TAMPA — Hillsborough County school district leaders could see the problem a mile away: students falling off track while learning at home during the coronavirus pandemic, and heading for a crash landing at report card time.
So they crafted a blueprint for schools and teachers, right down to lists of students who needed help and sample letters to parents.
The notice included this sentence: “The final grade is determined by the teacher.”
But that didn’t stop teachers from reacting strongly to the detailed instructions, the extra work it would involve on their part, and the idea that it could lead to inauthentic grades.
“We circled back and made sure that we had clarity,” said superintendent Addison Davis. But weeks later, he and union leaders still find themselves assuring teachers that they get the final say in report card grades.
It is a question schools are facing everywhere during the pandemic: Is it better to give out a passing grade, even if a student hasn’t earned it, to avoid being punitive after two months on lock-down? Or should teachers grade the way they normally do, and risk some demoralizing consequences?
“Since day one I have been preaching that less is more, we need to be as forgiving as possible,” said Mike Gandolfo, president of the Pinellas Classroom Teachers Association. “We don’t know what these kids are going through at home.”
School districts around the nation have shown little consistency on the question.
In San Francisco, school district leaders have vacillated between giving every student an automatic “A” for the fourth quarter and adopting a credit/no credit grading policy for middle and high school students.
Washington state is allowing A, B and C grades, or an “incomplete” that can be reversed when work is turned in. "F’s will not be allowed — there will be no failures this term,” superintendent of public instruction Chris Reykdal said at an April news conference.
A survey of 50 states by the publication Education Week showed 16 suggest or mandate a “do no harm” approach in final grades. Most states consider promotion to the next grade a local decision. Eleven have policies that encourage promotion during this time.

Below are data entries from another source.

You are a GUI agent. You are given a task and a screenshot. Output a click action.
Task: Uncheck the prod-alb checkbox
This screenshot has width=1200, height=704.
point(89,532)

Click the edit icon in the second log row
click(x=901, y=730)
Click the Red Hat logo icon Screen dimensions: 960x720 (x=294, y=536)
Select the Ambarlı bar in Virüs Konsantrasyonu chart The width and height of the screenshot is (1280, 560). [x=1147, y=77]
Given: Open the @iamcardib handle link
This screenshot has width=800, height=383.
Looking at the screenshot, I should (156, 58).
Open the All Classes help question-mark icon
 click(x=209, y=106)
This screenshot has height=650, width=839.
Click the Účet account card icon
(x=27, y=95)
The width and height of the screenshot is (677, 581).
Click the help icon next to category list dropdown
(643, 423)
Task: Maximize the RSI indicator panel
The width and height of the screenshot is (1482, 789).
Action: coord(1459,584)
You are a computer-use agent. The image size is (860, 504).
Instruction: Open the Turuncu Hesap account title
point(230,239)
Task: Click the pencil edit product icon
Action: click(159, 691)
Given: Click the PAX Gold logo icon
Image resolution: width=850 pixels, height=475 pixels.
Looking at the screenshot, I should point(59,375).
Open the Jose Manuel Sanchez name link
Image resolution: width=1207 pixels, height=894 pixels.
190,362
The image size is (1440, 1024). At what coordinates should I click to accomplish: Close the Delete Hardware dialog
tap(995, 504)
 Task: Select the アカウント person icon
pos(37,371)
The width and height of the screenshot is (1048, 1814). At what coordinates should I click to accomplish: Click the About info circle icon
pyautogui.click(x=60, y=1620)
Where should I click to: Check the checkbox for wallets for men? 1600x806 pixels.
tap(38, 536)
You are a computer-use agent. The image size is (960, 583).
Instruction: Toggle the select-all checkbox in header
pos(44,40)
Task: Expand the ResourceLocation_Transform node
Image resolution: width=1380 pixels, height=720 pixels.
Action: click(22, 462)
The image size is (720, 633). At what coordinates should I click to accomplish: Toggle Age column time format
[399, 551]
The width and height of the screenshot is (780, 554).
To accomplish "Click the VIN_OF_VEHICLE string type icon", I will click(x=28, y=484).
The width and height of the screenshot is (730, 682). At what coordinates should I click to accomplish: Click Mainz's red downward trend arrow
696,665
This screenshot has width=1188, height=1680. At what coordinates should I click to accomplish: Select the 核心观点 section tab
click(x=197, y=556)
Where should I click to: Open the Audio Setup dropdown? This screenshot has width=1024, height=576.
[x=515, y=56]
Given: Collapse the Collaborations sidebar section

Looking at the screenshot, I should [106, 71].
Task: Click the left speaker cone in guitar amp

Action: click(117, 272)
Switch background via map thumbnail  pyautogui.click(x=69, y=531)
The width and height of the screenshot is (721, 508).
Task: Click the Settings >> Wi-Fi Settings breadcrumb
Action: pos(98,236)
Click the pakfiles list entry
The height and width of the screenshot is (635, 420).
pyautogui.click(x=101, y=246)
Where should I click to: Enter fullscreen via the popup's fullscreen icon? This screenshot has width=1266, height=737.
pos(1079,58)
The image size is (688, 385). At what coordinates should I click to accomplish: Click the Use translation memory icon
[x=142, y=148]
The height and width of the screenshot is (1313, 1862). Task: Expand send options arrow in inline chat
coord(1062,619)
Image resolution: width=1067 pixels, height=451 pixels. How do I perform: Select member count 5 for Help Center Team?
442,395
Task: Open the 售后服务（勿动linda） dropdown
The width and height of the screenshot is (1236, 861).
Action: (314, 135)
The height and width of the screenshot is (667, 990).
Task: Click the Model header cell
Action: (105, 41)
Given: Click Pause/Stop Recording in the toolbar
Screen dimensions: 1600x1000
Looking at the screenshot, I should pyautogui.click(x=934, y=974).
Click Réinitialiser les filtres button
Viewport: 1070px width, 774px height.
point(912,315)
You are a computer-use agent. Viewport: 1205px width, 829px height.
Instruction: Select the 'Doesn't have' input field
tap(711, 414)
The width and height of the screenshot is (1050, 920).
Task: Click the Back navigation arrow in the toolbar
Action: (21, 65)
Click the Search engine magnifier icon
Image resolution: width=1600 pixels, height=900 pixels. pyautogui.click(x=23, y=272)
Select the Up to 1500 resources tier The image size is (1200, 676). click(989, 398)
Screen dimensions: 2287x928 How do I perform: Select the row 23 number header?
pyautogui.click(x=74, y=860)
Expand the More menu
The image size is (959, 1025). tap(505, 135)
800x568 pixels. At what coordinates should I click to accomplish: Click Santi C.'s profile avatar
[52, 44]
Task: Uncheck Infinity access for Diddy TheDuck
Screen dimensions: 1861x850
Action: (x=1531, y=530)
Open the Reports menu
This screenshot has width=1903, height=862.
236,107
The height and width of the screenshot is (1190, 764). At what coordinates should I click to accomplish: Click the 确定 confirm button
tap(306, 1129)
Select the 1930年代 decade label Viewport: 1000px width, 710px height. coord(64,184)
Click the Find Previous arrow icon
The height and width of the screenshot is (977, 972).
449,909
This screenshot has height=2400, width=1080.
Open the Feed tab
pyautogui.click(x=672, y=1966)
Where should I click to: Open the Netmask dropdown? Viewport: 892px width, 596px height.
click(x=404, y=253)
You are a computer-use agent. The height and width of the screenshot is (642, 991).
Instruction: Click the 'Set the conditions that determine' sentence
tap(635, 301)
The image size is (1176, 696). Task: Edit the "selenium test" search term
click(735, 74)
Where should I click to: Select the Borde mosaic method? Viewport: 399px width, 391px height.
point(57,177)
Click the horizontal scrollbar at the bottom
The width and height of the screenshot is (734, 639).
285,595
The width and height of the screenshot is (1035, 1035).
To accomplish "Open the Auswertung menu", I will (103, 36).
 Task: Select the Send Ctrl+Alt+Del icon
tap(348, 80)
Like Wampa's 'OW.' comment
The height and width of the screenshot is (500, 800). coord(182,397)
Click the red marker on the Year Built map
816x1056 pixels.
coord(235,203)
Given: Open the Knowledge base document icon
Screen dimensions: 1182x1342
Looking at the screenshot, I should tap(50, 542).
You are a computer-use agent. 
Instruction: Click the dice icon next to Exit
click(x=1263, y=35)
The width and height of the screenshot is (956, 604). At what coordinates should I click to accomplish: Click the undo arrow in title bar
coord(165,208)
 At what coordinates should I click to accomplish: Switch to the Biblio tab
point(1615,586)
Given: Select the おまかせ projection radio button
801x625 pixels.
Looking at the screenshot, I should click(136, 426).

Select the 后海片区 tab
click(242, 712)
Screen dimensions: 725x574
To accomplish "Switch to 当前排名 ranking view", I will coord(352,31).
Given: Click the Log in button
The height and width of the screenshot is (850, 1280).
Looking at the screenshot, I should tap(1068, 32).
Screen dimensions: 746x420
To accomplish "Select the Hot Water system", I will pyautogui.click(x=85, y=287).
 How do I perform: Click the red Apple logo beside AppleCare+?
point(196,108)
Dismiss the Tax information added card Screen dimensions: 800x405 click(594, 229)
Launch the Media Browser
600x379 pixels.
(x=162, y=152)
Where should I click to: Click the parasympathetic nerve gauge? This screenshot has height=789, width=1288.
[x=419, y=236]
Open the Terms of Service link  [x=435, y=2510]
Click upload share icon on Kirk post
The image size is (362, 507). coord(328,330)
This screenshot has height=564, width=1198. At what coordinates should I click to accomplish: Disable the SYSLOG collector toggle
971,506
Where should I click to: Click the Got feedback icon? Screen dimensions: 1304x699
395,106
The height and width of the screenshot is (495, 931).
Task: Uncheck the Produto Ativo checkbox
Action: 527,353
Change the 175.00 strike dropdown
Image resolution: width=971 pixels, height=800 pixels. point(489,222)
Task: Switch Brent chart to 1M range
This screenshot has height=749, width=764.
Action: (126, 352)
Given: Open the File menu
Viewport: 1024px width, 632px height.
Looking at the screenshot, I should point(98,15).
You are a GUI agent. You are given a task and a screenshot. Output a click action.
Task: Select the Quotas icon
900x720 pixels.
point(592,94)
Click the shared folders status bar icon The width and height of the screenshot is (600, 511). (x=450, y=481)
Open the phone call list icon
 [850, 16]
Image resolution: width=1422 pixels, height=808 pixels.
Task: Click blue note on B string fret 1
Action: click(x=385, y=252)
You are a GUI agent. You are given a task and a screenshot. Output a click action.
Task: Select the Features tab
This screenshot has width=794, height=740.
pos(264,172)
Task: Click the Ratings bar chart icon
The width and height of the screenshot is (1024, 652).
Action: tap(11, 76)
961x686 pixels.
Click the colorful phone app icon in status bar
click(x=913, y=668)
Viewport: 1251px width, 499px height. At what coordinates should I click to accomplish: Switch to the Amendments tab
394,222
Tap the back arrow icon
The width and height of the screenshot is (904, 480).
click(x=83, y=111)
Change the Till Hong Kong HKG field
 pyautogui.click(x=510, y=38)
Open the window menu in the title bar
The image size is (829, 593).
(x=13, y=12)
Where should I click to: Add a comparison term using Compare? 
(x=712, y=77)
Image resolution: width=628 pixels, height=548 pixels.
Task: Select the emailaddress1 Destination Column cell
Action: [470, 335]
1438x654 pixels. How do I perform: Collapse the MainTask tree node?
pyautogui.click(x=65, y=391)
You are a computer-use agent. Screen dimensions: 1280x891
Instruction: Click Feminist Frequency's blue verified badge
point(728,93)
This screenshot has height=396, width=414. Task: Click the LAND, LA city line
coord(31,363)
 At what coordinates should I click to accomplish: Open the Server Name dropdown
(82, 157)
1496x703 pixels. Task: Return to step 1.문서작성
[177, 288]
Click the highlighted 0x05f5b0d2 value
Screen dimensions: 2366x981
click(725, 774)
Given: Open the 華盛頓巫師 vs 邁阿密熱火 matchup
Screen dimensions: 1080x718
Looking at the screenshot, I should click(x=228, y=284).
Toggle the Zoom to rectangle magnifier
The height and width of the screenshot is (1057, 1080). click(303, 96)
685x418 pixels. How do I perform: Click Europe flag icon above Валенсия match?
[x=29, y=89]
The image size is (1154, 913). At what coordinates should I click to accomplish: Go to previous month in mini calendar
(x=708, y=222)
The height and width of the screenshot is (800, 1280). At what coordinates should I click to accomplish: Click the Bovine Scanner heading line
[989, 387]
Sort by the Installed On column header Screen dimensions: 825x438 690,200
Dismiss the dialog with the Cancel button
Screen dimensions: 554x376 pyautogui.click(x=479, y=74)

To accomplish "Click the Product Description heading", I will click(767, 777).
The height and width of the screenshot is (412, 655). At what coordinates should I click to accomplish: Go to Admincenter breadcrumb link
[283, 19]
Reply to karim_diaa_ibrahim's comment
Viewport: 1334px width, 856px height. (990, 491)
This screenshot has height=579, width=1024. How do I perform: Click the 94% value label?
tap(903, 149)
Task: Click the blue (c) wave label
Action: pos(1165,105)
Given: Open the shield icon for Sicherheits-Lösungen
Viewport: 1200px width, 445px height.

The official line in Florida is to treat distance learning like real school, even though some of the tools that teachers use to calculate grades — most importantly, final exams — have been eliminated.
And, just as some districts have wrestled with the question of how much work to assign, they have had to walk a tightrope on the issue of grades.
In Pasco County, officials sent a note to parents recently, telling them they would like for students to “finish strong.” At the same time, the district assured them that teachers have been instructed to prioritize key learning objectives and allow students to learn at their own pace.
That last phrase means teachers are to give students “multiple opportunities to demonstrate their learning, and provide the ability to turn in submissions additional times to show proficiency,” the notice said.
Pasco is not taking the stance of some other districts, that fourth-quarter grades may not bring down a student’s overall semester grade, said district spokesman Steve Hegarty. Teachers, he said, are still giving grades based on work the students have completed.
Pinellas has communicated its stance in videos, featuring superintendent Mike Grego and associate superintendent Kevin Hendrick. Their message to teachers: Be transparent, consider various ways students demonstrate what they have learned, and do not allow attendance to be a factor. Hendrick also wants teachers to consider the student’s record in the first three quarters of the year.
Despite these and other communications, Gandolfo said he, too, has fielded questions from anxious teachers. His message has been consistent: Give students every opportunity to turn in work, no matter how late.
“We’re in a unique situation,” Gandolfo said. “What these kids are learning, it’s like the kids that went through the Great Depression and learned a whole set of real life skills. Kids are learning lessons that actually mean something to them, that they will reflect on in the years to come, not just how to bubble in an answer on a test sheet."
In Hillsborough, school officials say they created their grade enhancement plan in mid-April with the best of intentions: To help guide teachers through the difficult task of accommodating a large population of students learning from a distance for the first time.
The plan was also a recognition of the reality that teachers often give students second chances throughout the year and beyond.
“From a teacher’s perspective, they’re always going to allow a child to master standards, regardless of what point in the year,” Davis said. “Kids have breakthroughs at different times.”
The plan specifically laid out which students were eligible for grade enhancement, what steps could be taken to get students back on track, instructions for principals, and deadlines for the work to be completed.
On April 23, after discussions between Davis and the teachers’ union, acting chief of schools Shaylia McRae sent an email to the district’s principals, saying that “the information shared by Mr. Davis was intended to provide some ideas around best practices when grading during e-Learning.”
Although the district was still asking for teachers to show flexibility and compassion, she wrote, “this was in no way intended to be a directive on assigning student grades.”
Davis said he hopes the message got through.
“Teachers own grades,” he said. “They are the driving force, they are the professionals. We want to make certain that we provide recommendations so that they can continue to help children be successful. Our role here is to be a support factor.”
Staff writer Jeffrey Solochek contributed to this report.